Sandra Bundy, Whose Landmark Case Changed Sexual Harassment Laws, Gets Film Treatment

Entertainment

In 1981, Sandra Bundy won her court case Bundy v. Jackson, which established that sexual harassment in the workplace is a violation of the Civil Rights Act. Because of her determination and persistence, sexual harassment is now considered employment discrimination. Bundy is finally getting a big screen telling of her story.

Deadline reports that Adaptive Studios and EnLight Productions are developing a film titled Silence Breaker: The Sandra Bundy Story. Bundy worked for the Washington, D.C. Dept. of Corrections, where she said she was subject to constant sexual harassment. In a profile of Bundy, now 84, for The Washingtonian, she described how the harassment began with her supervisor, a man named Arthur Burton:

According to an internal memo she filed in 1975, Burton said he’d read in a book that “women who ride horses have strong sexual drives and riding horses gives them sexual relief.” He certainly wouldn’t want to bring literature like that to the office, so perhaps she might like to come to his apartment to see it? Absolutely not, Bundy replied. On several subsequent occasions, according to her court testimony, Burton asked if she wanted to knock off work and meet him at his place. Each time, Bundy refused.

Burton’s attention escalated and, according to case files, he began calling Bundy at home. Another supervisor who had once been her colleague, James Gainey, began propositioning her at work as well. Following her rejections, Bundy said the atmosphere at work changed—she was singled out for reprimand and passed over for promotions. She brought allegations of harassment to a senior manager named Lawrence Swain, who responded to her complaints by saying, “Any man in his right mind would want to rape you.”

In 1977, Bundy filed a lawsuit against the District of Columbia Department of Corrections for sexual harassment, but lost her case.
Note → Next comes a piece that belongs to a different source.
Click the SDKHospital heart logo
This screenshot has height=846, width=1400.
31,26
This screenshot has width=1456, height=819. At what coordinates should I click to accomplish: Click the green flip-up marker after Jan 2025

The court ruled her civil rights had not been violated, as she’d kept her job. She was subsequently demoted at work. Refusing to give up, she filed an appeal; five years later, Chief Appellate panel judge Skelly Wright ruled that Bundy’s treatment qualified as a violation because “an employer could sexually harass a female employee with impunity by carefully stopping short of firing the employee.” The ruling determined that “workplace sexual harassment is considered discrimination, and therefore a civil rights violation.”

Without Bundy and women like her, there would be no way to prosecute sexual harassment in the workplace.